Document Type : Research articles


1 1. Health Science University Regional Training and Research Hospital, Department of Radiation Oncology, Erzurum, 25050, Turkey 2. Department of Radiation Oncology, Faculty of Medicine, Selcuk University, Konya 42075 Turkey

2 1. Health Science University Regional Training and Research Hospital, Department of Medical Oncology, Erzurum, 25050, Turkey 2. Biruni university medical faculty hospital, ?stanbul, Turkey

3 Health Science University Regional Training and Research Hospital, Department of Radiation Oncology, Erzurum, 25050, Turkey

4 Regional Training and Research Hospital, Department of Surgical Oncology, Erzurum, 25050, turkey.

5 1. Health Science University, Regional Training and Research Hospital, Department of Radiation Oncology, Erzurum, Turkey 2. Department of Radiation Oncology, Faculty of Medicine, Akdeniz University, Antalya, Turkey

6 Tekirdag State Hospital, Tekirdag, Turkey


Background: Esophageal cancer (EC) is known as the most common cancer around the world.

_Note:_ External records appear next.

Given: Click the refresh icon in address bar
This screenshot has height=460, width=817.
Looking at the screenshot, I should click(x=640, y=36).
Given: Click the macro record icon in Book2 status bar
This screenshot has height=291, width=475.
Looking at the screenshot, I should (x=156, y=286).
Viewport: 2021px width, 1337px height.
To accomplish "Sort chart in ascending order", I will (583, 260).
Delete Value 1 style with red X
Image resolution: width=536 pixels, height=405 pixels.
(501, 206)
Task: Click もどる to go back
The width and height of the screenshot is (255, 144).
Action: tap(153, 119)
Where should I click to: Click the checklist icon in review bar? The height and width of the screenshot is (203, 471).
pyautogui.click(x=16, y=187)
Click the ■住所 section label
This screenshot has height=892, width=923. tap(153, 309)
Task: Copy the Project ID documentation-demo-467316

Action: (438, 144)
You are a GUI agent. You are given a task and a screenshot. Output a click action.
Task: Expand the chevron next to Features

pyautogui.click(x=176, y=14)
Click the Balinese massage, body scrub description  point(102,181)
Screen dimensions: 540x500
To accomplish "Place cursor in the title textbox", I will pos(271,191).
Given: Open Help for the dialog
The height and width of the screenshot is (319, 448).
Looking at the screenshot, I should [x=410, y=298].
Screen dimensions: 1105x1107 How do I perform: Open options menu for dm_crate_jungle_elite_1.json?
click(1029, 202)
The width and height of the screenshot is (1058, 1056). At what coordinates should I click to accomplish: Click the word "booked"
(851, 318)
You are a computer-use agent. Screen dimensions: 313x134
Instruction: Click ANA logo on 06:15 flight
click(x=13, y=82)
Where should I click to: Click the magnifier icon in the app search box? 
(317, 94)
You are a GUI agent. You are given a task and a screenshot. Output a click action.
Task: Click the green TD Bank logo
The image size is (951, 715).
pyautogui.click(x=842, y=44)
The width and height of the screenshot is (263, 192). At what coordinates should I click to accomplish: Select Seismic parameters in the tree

The evidence supports that preoperative chemoradiotherapy (CRT) improves resectability and survival in locally advanced EC patients.
Objectives: The current study aimed to evaluate the results of treatment in patients suffering from EC in an endemic region.
Methods: In this study, a total of 180 EC patients treated with curative radiotherapy (RT) were retrospectively evaluated. Primary tumor location, histopathological characteristics, tumor, nodes, and metastases (TNM) status, gender, age, treatment modalities, and survival period were also assessed. The effects of prognostic factors on the survival rate were evaluated using single variable analysis.
Results: The median time of follow-up was reported as 22.9 months (range: 6-115 months). After 1-, 3-, and 5-year follow-up, the rates of survival were calculated at 86.6%, 46.6%, and 32.5%, respectively. The present study was conducted on 77 (42.8%) male and 103 (57.2%) female patients (mean age: 60±12 years). In histopathological assessment, squamous cell carcinoma was the most frequent diagnosis (n=156; -86.6%). The clinical stages were reported as II in 36.6% (n=66), IIIa in 23.4% (n=42), IIIb in 15.5% (n=28), and IIIc in 24.5% (n=44) of the patients. In this study, 54 (25%) patients were treated with definitive RT, 33 patients (18.3%) with postoperative adjuvant CRT or RT, 59 patients (32.8%) with preoperative CRT or RT, and 43 patients (23.9%) with definitive CRT. The Eastern Cooperative Oncology Group (ECOG) performance status was observed to be ECOG 0 in 51 subjects (28.4%), ECOG 1 in 95 subjects (52.8%), and ECOG 2 in 34 subjects (18.8%). Moreover, 96 (53.4%) and 84 (46.6%) patients received conventional and conformal RT, respectively. The median time of overall survival (OS) was reported as 29 months. In univariate analysis, the T stage (P=0.041), N stage (P=0.033), TNM staging (P=0.00), and concomitant CRT (0.001) were prognostic factors affecting median OS time. Concomitant CRT (hazard ratio [HR]: 0.513; 95% CI: 0.337-0.779; P=0.002) and TNM stage (HR: 2.265; 95% CI: 1.409-3.641) were observed statistically significant as independent prognostic factors of mortality in multivariate analysis.
Conclusions: Long-term survival using combined-modality therapy was demonstrated in patients with locally advanced EC. Furthermore, based on the results of multivariate analysis, TNM stage and concomitant CRT were considered independent prognostic factors of mortality.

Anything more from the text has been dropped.